Trying something different for a few weeks. Bringing back some milk into my diet too. Lost too much weight doing paleo (90% of the time).

Has anyone read the 4 hour body by Tim ferris? Pretty good read. This isn't the workout but it's something I'll look into as it looks good on paper (doesn't everything!?)

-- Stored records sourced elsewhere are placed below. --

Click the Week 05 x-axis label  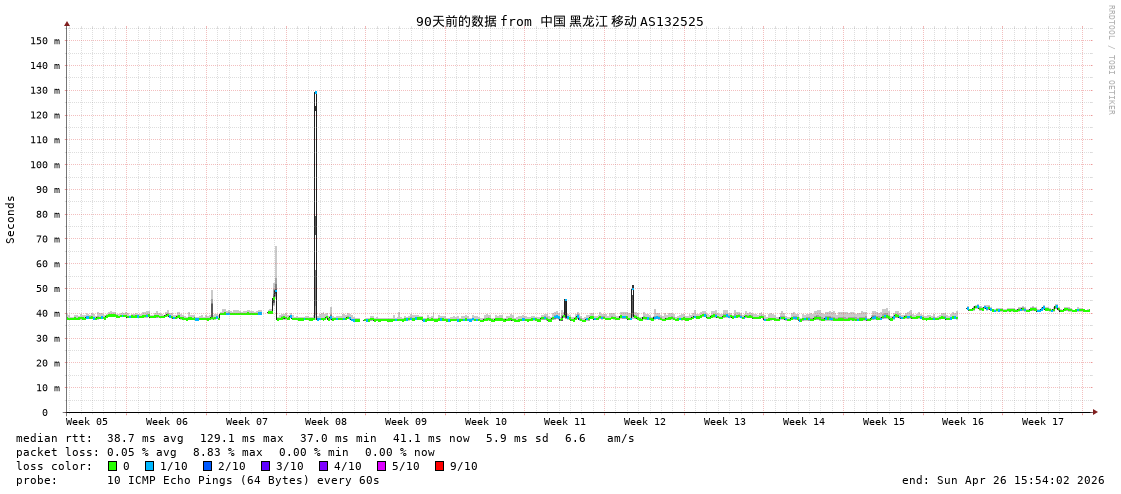[x=87, y=422]
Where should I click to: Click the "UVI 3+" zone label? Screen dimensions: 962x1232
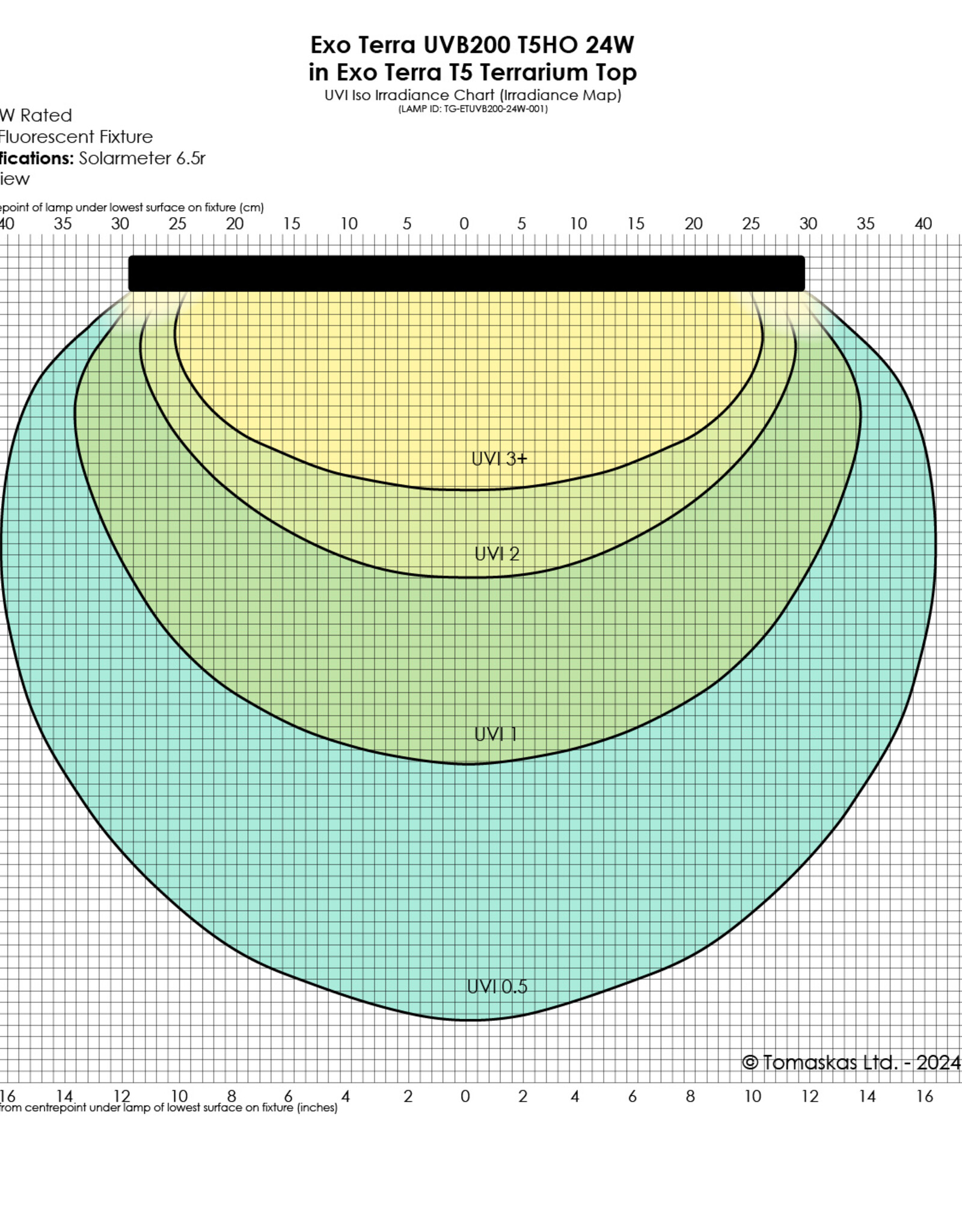point(498,459)
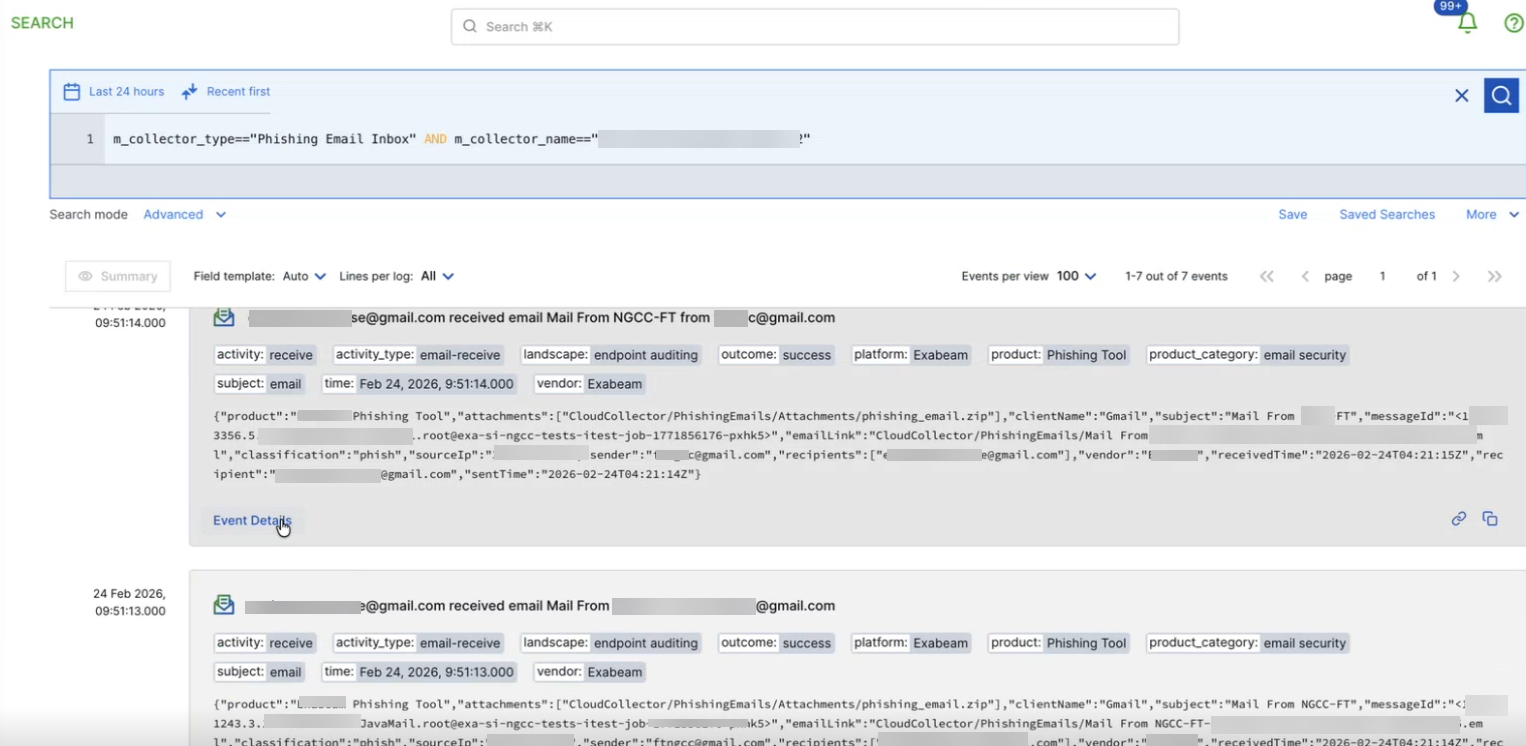Click the email envelope icon on first event

[223, 315]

Anyway today was brutal. Too brutal for 430am

Bosu squats x 20
Lunges x 20
Box squats x 20
Rest 2 mins
Step ups x 20
Calf raises x 50
Lat pulldown x 10
Chins x 10
Lat pulldown x 10
Rest 2 mins
DB side raise x 10
Db shoulder press x 12
Rest 2 mins
Bb curl x 12
Pull-ups x 12 (Max effort)
Rest 2 mins
Tricep dips x 22
Weighted (20kg) ring dips x 12

Lie down
 
How was paleo going?

Pretty good. It took a lot more prep for food, had to really think about meals well in advance! I enjoyed it & it introduced me to a few new meals but I don't want to keep it up 100% anymore. I lost a lot of weight very quickly, especially around my waist and my abs were the most ripped they've ever been. BUT it's just not for me. I don't understand all the hate, but now I can make an educated choice on the diet rather than make assumptions after reading shit on the net or Sunday papers! Lol.
 
Enjoying a little time off weights for a few days. Keen to get back into it tho. Paddle boarding has improved so much. Not falling in at all, tempted to take it out into the surf. Awwwwwww sheeeeetttt
 
Do it haha

Took paddle board into surf today. Very sobering experience. Need to keep paddle in water longer. Not giving up on it, but flat bays are better for me at the moment. You move ALOT quicker down a wave than across a bay lol
 
coconut milk is heaps better, the others isa tiny bits of nuts in water, atleast the co co has legit coconut fats. and taste awesome
 
Training this morning. Channeling my inner Casey Viator.

Bosu squats x 20
Weighted lunges x 20
Box squats x 20 (bar only)
2 mins rest
Weighed step ups x 20 each leg
Db calf raises x 45
Lat pulldown x 15 (heavy)
Chins x 15 (bodyweight)
Lat pulldown x 15 (heavy)
2 mins rest
Seated DB press x 12
ez curl bar upright rows x 12
2 mins rest
Heavy DB curls x 12
Ez bar curls x 15
2 mins rest
Tricep dips x 22
Ring dips x 22 (Bodyweight only)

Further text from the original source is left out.